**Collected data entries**
::::::::::
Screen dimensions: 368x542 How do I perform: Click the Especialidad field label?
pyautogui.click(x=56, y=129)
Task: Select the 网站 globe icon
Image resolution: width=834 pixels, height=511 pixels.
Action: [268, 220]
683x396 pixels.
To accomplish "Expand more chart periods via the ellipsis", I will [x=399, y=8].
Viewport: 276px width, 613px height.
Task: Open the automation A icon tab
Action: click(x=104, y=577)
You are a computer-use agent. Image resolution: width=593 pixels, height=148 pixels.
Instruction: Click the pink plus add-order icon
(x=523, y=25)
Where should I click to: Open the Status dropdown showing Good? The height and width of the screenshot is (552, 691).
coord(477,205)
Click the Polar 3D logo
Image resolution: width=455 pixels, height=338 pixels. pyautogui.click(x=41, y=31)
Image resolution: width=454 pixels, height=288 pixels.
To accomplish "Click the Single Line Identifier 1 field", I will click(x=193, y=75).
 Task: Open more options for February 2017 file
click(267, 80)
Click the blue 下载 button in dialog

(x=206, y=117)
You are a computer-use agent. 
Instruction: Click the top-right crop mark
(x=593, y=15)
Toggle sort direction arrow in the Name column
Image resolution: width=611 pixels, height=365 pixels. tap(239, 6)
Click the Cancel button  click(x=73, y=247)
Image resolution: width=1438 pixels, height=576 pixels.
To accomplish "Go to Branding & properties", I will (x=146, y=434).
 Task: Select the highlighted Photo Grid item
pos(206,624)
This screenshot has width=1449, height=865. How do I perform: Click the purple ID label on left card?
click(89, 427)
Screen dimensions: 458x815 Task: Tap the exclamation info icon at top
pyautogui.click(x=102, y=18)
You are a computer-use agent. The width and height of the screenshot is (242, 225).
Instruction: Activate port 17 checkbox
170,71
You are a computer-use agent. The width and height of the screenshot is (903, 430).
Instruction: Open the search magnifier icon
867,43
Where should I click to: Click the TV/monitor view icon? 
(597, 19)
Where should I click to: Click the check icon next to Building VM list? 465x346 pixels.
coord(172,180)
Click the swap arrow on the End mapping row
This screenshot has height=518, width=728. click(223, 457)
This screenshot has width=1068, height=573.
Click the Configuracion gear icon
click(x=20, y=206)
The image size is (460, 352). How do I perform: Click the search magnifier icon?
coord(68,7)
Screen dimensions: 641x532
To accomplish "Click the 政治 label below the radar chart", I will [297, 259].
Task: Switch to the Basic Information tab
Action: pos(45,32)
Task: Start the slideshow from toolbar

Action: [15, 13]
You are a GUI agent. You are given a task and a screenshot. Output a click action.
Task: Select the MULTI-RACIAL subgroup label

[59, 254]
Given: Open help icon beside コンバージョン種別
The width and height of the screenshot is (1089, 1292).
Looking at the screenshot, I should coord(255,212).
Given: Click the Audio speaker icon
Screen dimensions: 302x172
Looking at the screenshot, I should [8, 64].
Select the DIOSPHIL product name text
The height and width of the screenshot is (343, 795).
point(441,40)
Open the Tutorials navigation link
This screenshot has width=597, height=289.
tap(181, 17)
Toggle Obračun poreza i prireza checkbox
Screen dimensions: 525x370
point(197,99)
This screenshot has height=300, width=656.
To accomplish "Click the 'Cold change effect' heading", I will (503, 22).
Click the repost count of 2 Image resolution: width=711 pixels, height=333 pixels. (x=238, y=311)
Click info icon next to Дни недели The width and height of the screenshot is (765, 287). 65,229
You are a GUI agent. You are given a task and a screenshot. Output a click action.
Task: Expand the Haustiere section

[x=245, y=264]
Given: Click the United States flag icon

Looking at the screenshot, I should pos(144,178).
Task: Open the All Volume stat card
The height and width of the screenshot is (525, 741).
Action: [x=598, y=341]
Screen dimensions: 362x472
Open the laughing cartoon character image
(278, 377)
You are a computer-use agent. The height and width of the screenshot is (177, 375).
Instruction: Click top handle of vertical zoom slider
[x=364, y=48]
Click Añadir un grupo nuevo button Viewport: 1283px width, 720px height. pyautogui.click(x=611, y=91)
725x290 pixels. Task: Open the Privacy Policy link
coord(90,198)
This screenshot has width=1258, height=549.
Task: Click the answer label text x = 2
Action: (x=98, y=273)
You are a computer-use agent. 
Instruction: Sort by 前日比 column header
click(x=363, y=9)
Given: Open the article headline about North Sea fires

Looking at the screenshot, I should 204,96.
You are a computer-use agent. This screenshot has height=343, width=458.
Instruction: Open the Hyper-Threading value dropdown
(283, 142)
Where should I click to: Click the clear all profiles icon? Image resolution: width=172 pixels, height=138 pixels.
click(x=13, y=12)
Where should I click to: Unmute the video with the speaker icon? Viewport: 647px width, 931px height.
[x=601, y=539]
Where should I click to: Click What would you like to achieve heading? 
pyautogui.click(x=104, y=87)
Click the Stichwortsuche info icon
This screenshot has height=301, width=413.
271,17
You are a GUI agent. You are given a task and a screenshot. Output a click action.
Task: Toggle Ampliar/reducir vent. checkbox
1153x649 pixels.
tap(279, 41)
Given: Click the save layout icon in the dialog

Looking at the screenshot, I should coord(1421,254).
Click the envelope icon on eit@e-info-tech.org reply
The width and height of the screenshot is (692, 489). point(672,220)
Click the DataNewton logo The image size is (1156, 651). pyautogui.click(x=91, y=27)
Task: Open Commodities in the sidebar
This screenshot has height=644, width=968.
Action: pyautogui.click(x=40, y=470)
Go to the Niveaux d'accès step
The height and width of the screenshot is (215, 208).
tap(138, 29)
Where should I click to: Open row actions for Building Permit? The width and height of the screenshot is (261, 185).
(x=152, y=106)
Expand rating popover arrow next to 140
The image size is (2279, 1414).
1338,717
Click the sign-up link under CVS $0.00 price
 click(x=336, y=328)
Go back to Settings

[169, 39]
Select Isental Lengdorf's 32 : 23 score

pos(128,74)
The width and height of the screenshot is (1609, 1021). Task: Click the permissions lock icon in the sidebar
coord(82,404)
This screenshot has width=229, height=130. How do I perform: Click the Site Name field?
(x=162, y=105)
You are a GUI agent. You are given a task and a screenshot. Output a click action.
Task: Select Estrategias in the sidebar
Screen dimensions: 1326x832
::::::::::
**Aim of the exercise**
From the line containing "The image size is (2279, 1414)." down to the last line of the records, transcribe every line exactly and add nothing else.

**Solution below**
The image size is (2279, 1414).
1338,717
Click the sign-up link under CVS $0.00 price
 click(x=336, y=328)
Go back to Settings

[169, 39]
Select Isental Lengdorf's 32 : 23 score

pos(128,74)
The width and height of the screenshot is (1609, 1021). Task: Click the permissions lock icon in the sidebar
coord(82,404)
This screenshot has width=229, height=130. How do I perform: Click the Site Name field?
(x=162, y=105)
You are a GUI agent. You are given a task and a screenshot. Output a click action.
Task: Select Estrategias in the sidebar
Screen dimensions: 1326x832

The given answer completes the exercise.